The second section of Victor’s short story collection is titled “Kerala Stories.” Very simply put, each story in this section is a trip to a different part of this beautiful coastal state in southern India and a long look into the homes of its inhabitants and the happenings within. In “Chicken Dreams,” one can feel the salt in the ocean breeze and feel the receding sand under one’s feet as Thressiamma and her cousin Keshu draw circles in the warm sand. In “A Spin in the Backwaters,” one can almost feel the dullness of the knife and hear the jangle of Kunjamma’s gold bangles as she cuts beans in her kitchen while telling tales from the past.

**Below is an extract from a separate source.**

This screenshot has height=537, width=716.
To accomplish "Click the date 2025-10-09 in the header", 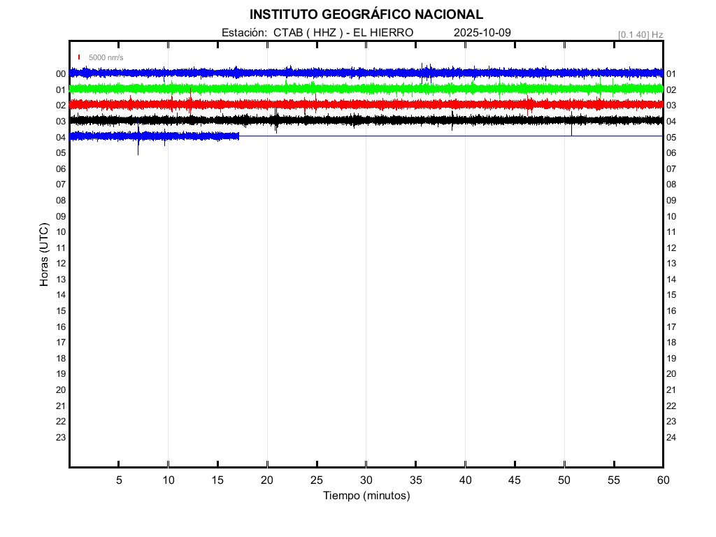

A common fabric that runs through all of Victor’s stories is the central character—a woman. Different generations of women, women of beauty, ordinary women, housewives, and their daily lives. As Roshni Rustomji-Kerns writes in her foreword: “In When Peacocks Dance, … women search for ways to gain self confidence in India and in the USA, women fall in love and decide to make love to whom they want and are betrayed in both countries, women raise children and remember their own childhoods in both countries and they find refuge in either country.”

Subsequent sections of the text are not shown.